El paisaje continental es muy heterogéneo y su futuro es incierto. Por una parte, impresiona la capacidad de resistencia de Venezuela y Cuba ante la desbordada beligerancia estadounidense, lo cual motiva un variado concierto de voces, que expresan coincidencias y discrepancias. Por otra, se aprecia un caso, como el ya aludido de México, que se orienta con autonomía, compromiso y firmeza en un ejercicio de defensa de su soberanía, recuperando su tradicional mirada exterior hacia el Sur, confrontando con inteligencia las presiones de los Estados Unidos; en tanto que otros, como los de Colombia y Brasil, se siguen insertando con docilidad, entreguismo y beneplácito en la estrategia imperialista. A la vez, son aún incalculables las consecuencias de la crisis desatada por la pandemia del coronavirus e impredecibles los derroteros políticos y de los rumbos de la política norteamericana, con el actual y ambiguo gobierno de Biden.
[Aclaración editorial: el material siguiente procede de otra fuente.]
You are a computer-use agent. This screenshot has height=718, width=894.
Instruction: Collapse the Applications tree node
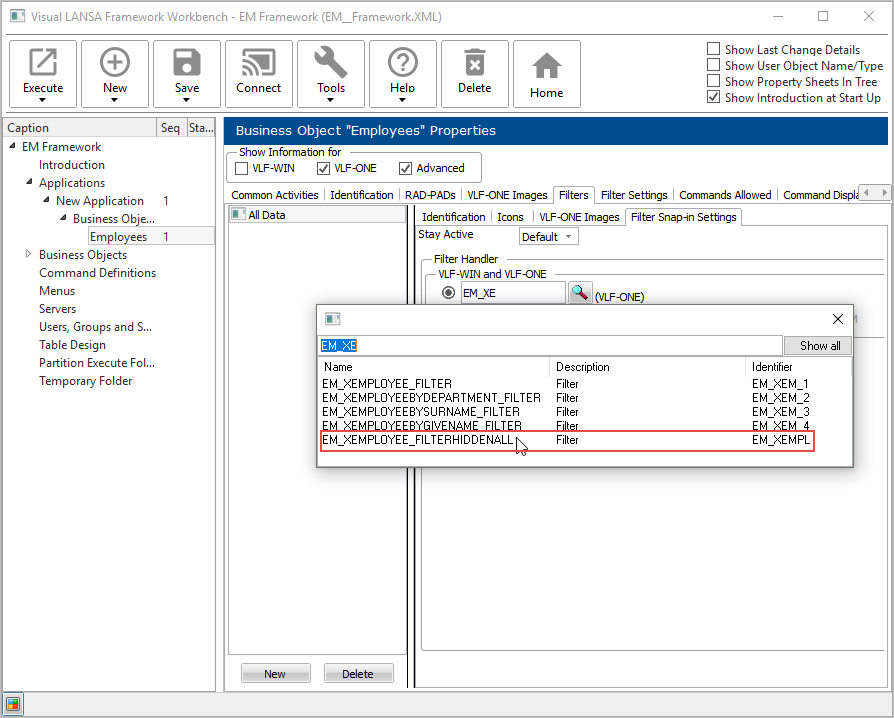pos(28,183)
Podría concluirse afirmando, con el riesgo de la esquematización, que en el balance entre cambio y continuidad, sobresale lo segundo. Ello tiene lugar mientras transcurren procesos en Nuestra América, en los que los resultados electorales y tensiones en determinados países parecen reorientar de nuevo no pocos rumbos, con implicaciones para sus sistemas políticos, economía y políticas exteriores. Todo ello introducirá, inevitablemente, reacomodos en el sistema de dominación de los Estados Unidos, aunque sea difícil discernir entre el rango real de sus cambios y las apariencias (Arnson, 2022; Morales, 2022). Y sin olvidar que, a menudo, las cosas cambian, pero todo sigue igual.